- **EXERCISE SET**
a - In the excerpt on section 2915, which constitutional provisions is section 2915 said to violate?
b - According to the excerpt on section 2915, how must a doubt be resolved when it is unclear whether the statute confers the authority to condemn?

Section 2915, R. S. 1899, is inapplicable to special charter cities and any proceeding brought thereunder by the City of Cheyenne is absolutely void. The four classes of cities and towns authorized by the constitution to be incorporated under a general law were not intended to include special charter cities theretofore organized. The power to condemn private property should be strictly construed and the prescribed mode for its exercise strictly followed. (Schneider v. Rochester, 160 N.Y. 165; In re Buffalo, supra; Lewis Em. Dom., secs. 254, 341; Cooley's Const. Lim. (6th Ed.) 241, 648; Adams v. Ry Co., 10 N.Y. 81; People v. Kniskern, 54 N.Y. 52; Ry. Co. v. South, (Ohio) 84 N.E. 418; Minturn v. Larue, 23 How. (U.S.) 435; Bloom v. Xenia, 32 O. St. 118.) If it is doubtful whether the statute confers the authority to condemn, the doubt must be resolved against the petitioner. (107 N.W. 407; Ry. Co. v. Fairibault, 23 Minn. 67; Fletcher v. Ry. Co., (Minn.) 68 N.W. 1085; Telephone Co. v. Ry. Co., 120 F. 363; Holyoke Co. v. Lyman, 15 Wall. 500; New Jersey Co. v. Morris Co., (N. J.) 1 L. R. A. 133.)

The scheme laid down in section 2915 for condemnation of land contemplates a compulsory board of arbitration within the meaning of section 28 of Article 5 of the Constitution, and no right of appeal having been provided by statutes, the same is null and void as in violation of said constitutional provision. (Memphis v. Burlington, (Ala.) 18 L. R. A. 166; Ry. Co. v. County, 27 Ill. 50; Flanary v. Kane, (Va.) 46 S.E. 312; Odel v. Wharton, (Tex.) 27 S.W. 123.)

The functions of a board of appraisers provided for in section 2915 are judicial in their nature, and the statute therefore violates sections 1 and 10 of Article 5 of the Constitution of the State. (Rev. Stat. 1899, sec. 3084.) If the functions of said appraisers are not judicial but administrative, ministerial or quasi judicial only, then section 2915 violates Article 2 of the Constitution, in that legislative and administrative duties are imposed upon the district judge in the matter of the appointment of appraisers. The power of appointment is necessarily executive and cannot be exercised by the judiciary, except for the appointment of subordinate officers and employees immediately connected with the court and such as are needed to aid it in the proper administration of its functions. A sovereign power conferred upon any one branch or department of government cannot be delegated by that branch to any other. (State v. Young, 100 Minn. 499; In re Supervisors, 114 Mass. 247; County v. Mitchell, 97 Md. 330; State v. Barker, 116 Ia. 96; Beasley v. Ridout, 94 Md. 641; Houseman v. Montgomery, 58 Mich. 364; In re Weston, 28 Mont. 207; State v. Towns, 153 Mo. 91; State v. Mayor, 103 Ia. 76; Cooley on Tax., 2nd Ed., 61, 65.)

- **DATA EXCERPT**
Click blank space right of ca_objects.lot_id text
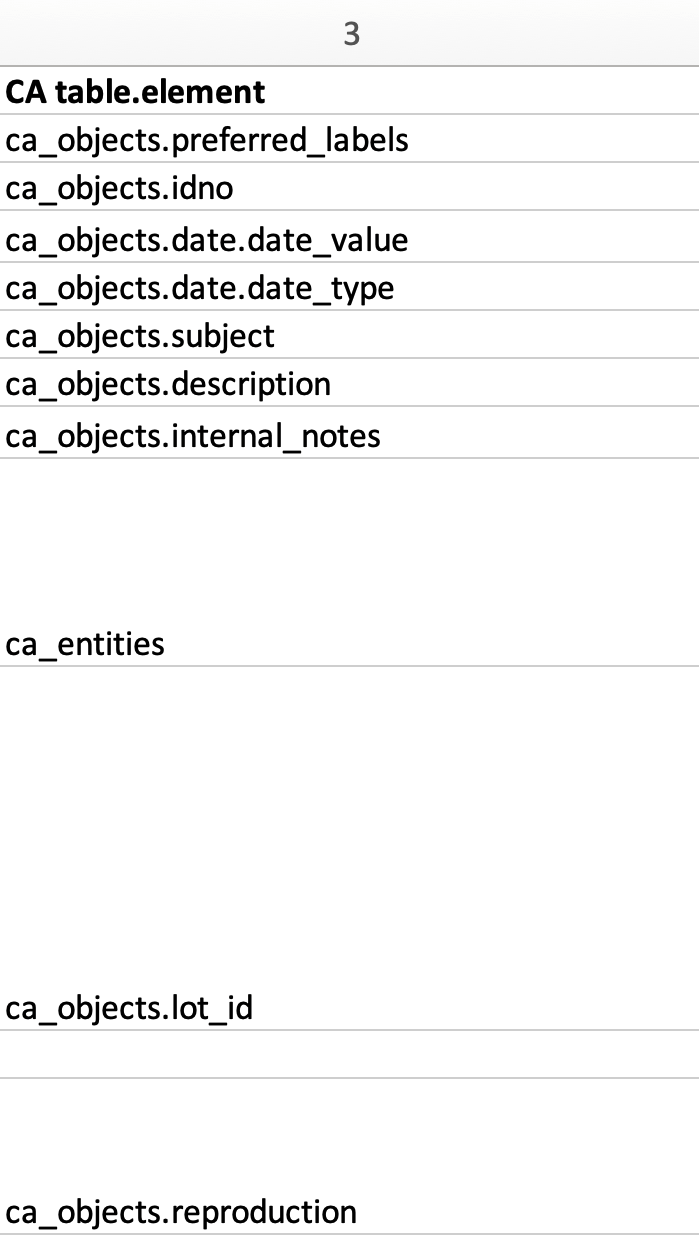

- **ANSWERS TO THE EXERCISE**
a -
- Section 28 of Article 5
- Section 1 of Article 5
- Section 10 of Article 5
- Article 2

b - The doubt must be resolved against the petitioner.